Kaynak Metin.
+---+

Site icon İnternet Haberler Köşe Yazıları Yorumlar Siyaset Ekonomi Spor

Çadır kente geçmeyene çadır yok!


HATAY – Defne’de AFAD’ın kurduğu çadır kente geçmek istemeyen aileler çadıra ulaşamazken, sadece bir dayanışma merkezine çadır için 600’e yakın başvuru yapıldı.

 

Mereş merkezli 6 Şubat’ta meydana gelen 7,7 ve 7,6 büyüklüğündeki depremlerde birçok yapının yerle bir olduğu Hatay’ın Defne ilçesi, 20 Şubat’ta 6,4 büyüklüğündeki yeni bir depremle sarsıldı. İlçede artçı depremler devam ederken, yurttaşların büyük bölümü kent dışındaki akrabalarının yanına yerleşti. Geride kalan ailelerin büyük bölümü, evlerine yakın bir noktada kurdukları derme çatma baraka, kendi imkanlarıyla temin ettikleri çadır ya da araçlarda yaşam mücadelesi veriyor. Bu imkanları olmayan aileler ise, AFAD’ın Aşağıokçular Mahallesi’nde kurduğu çadır kentte kalıyor. AFAD, çadır kente yerleşmek istemeyen ailelere çadır vermezken, bu ihtiyaç yaraları sarmak için çalışma yürütenler tarafından karşılanıyor. Ancak talebin fazla olması nedeniyle birçok aileye halen çadır ulaşmış değil. 

 

ÇADIR İHTİYACI ARTTI

 

Sosyalist Meclisler Federasyonu (SMF), Dersim Belediyesi, Pulur Doğal Kooperatifleri ve Dersim Dernekler Federasyonu (DEDEF) da depremin ilk günlerinden bu yana hem çadır ihtiyacını hem de gıda ihtiyacını karşılamaya çalışıyor. Çalışmalarına dair konuşan Devrim Şimşek, ilk günler gıda ve hijyen ürünleri ihtiyacını karşıladıklarını, şu an ise çadır teminine başladıklarını aktardı. Çadır satın almakta zorlandıklarını söyleyen Şimşek, “Bir ya da iki ay sonraya gün veriyorlar. Mersin’in bir köyünde çadır yapan birisiyle anlaşıp, 55 tane aldık. Keşke binlerce çadıra gücümüz yetseydi. İkinci depremden sonra çadır ihtiyacı daha da arttı. Ondan sonra insanlar evine girmek istemiyor. Sağlam olan evler de hasarlı duruma, hasarlı olanlar ise yıkıldı” şeklinde konuştu.

+---+

Yapılacak Görevler.
1. Haber metnine göre 20 Şubat'ta Defne ilçesini sarsan depremin büyüklüğü kaçtır?
2. Haber metnine göre ikinci depremden sonra çadır ihtiyacının neden arttığını açıklayın.
3. Haber metninden "Site icon İnternet" ile başlayıp "yakın başvuru yapıldı." ifadesine kadar (bu ifade dahil) süren bölümü olduğu gibi yazın.
Aşağıdaki satırlar çözüm için gerekli değildir.

+---+

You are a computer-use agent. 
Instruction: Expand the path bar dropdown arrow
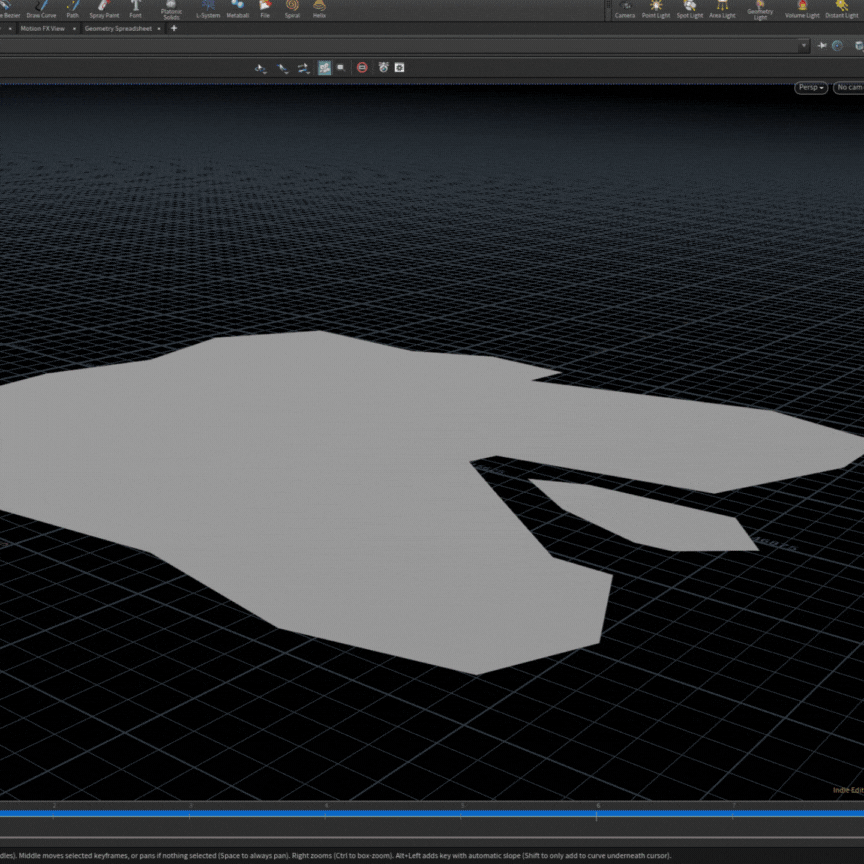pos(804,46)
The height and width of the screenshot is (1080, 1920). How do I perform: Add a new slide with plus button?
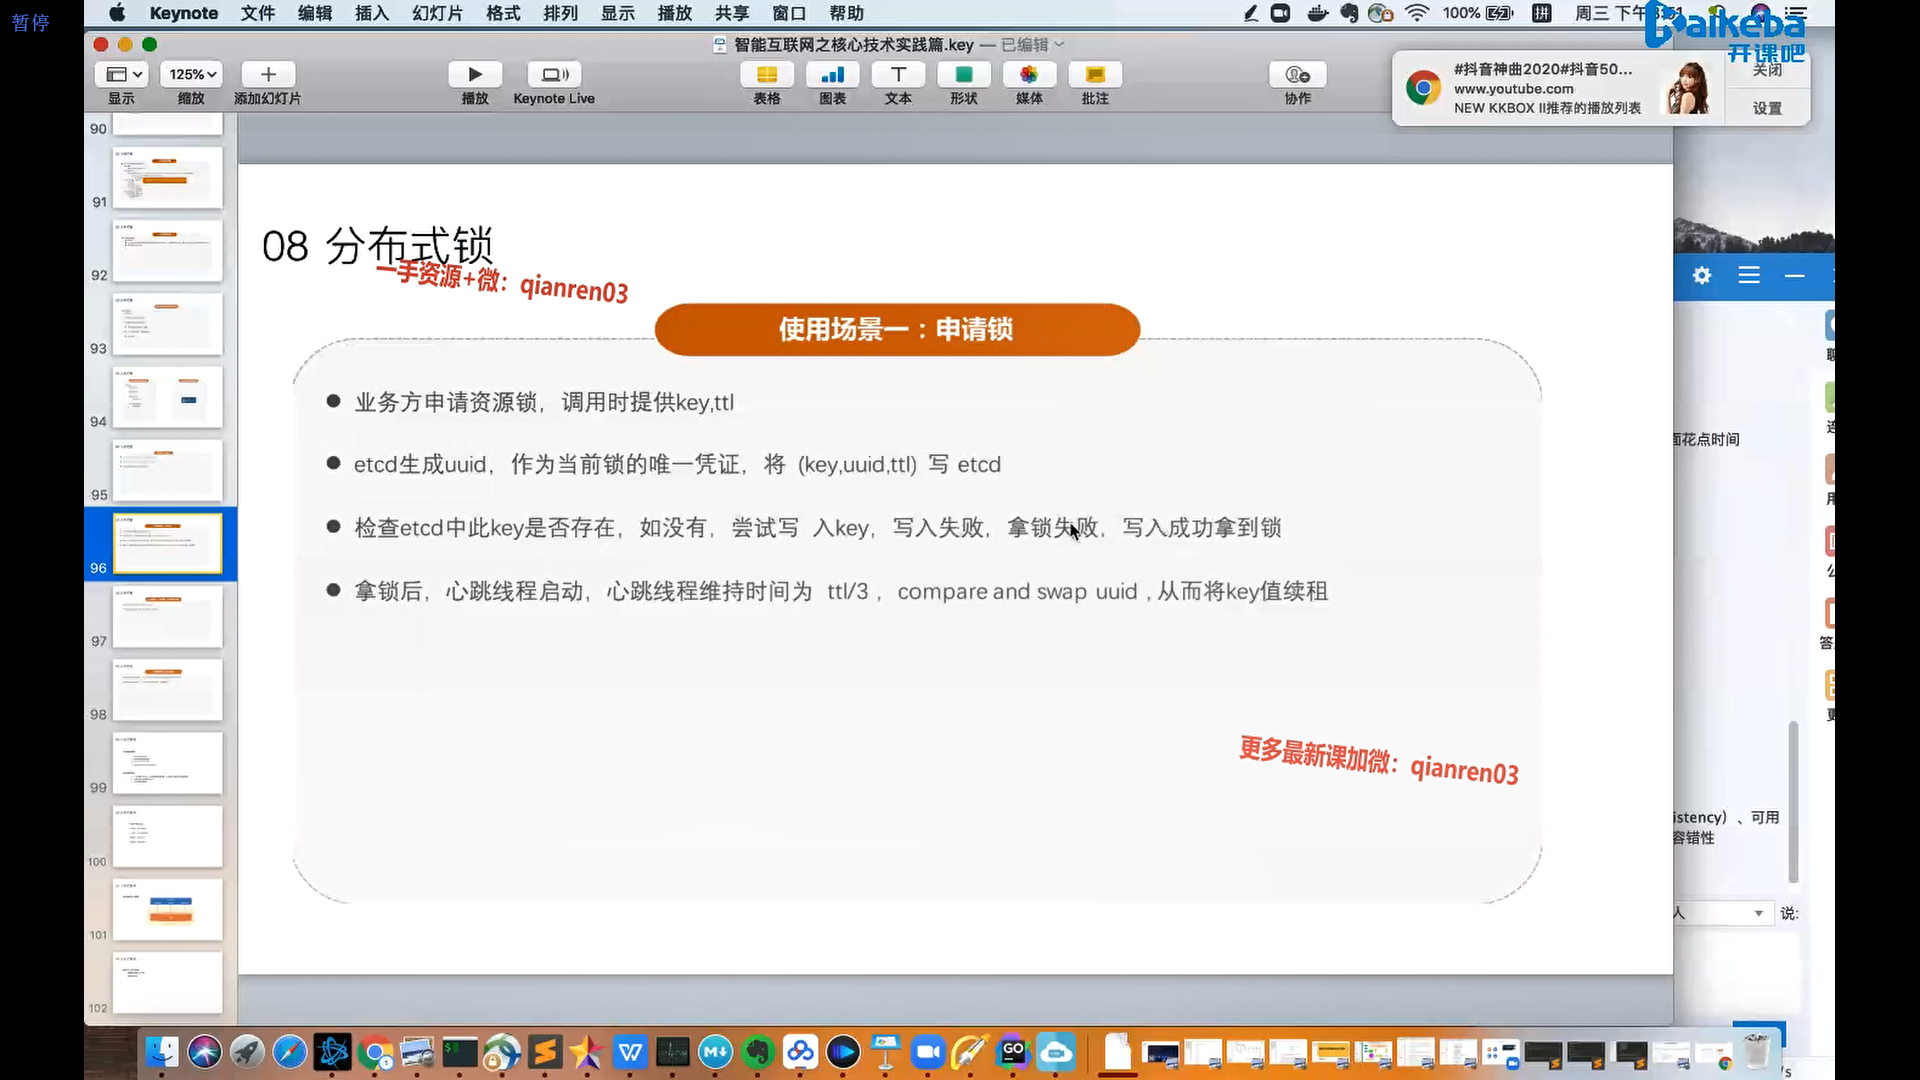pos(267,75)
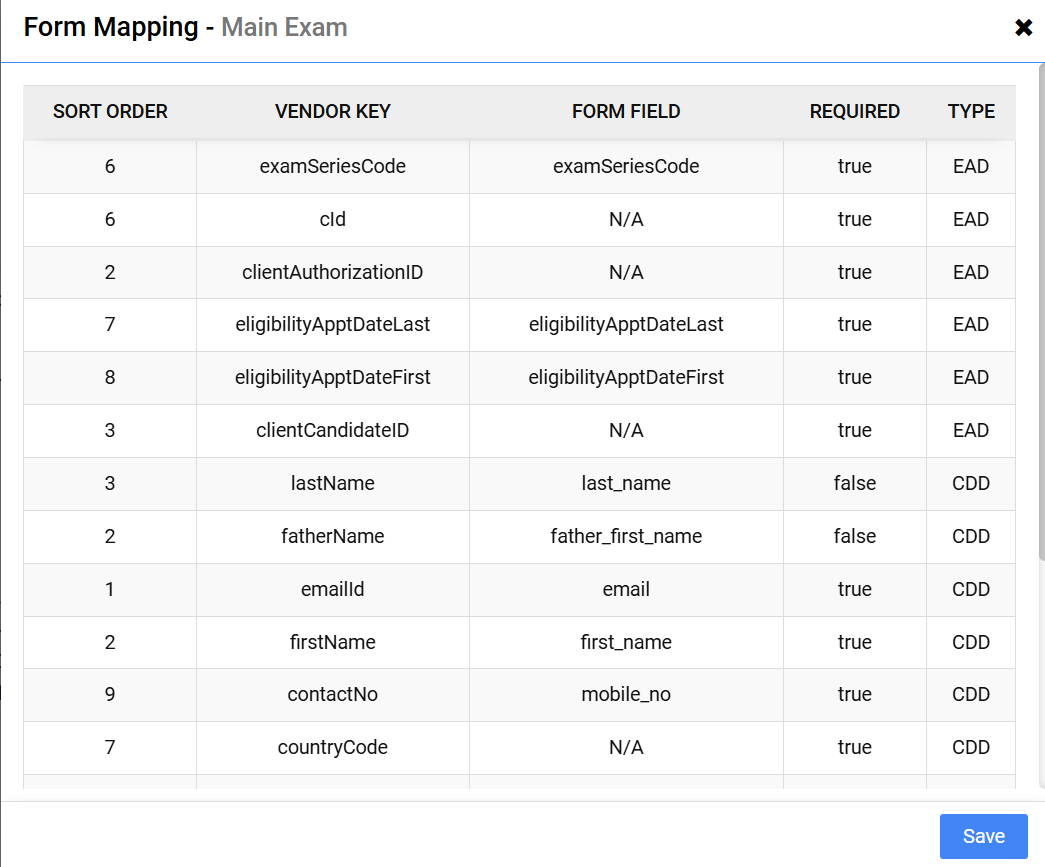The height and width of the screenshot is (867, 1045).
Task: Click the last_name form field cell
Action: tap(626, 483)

+---+

Çözümlü Sorular.
1. 20 Şubat'taki depremin büyüklüğü 6,4'tür.

2. Şimşek'in anlatımına göre insanlar ikinci depremden sonra evlerine girmek istemiyor. Bunun nedeni, sağlam olan evlerin hasarlı duruma gelmesi, hasarlı olanların ise yıkılmasıdır.

3.
Site icon İnternet Haberler Köşe Yazıları Yorumlar Siyaset Ekonomi Spor

Çadır kente geçmeyene çadır yok!


HATAY – Defne’de AFAD’ın kurduğu çadır kente geçmek istemeyen aileler çadıra ulaşamazken, sadece bir dayanışma merkezine çadır için 600’e yakın başvuru yapıldı.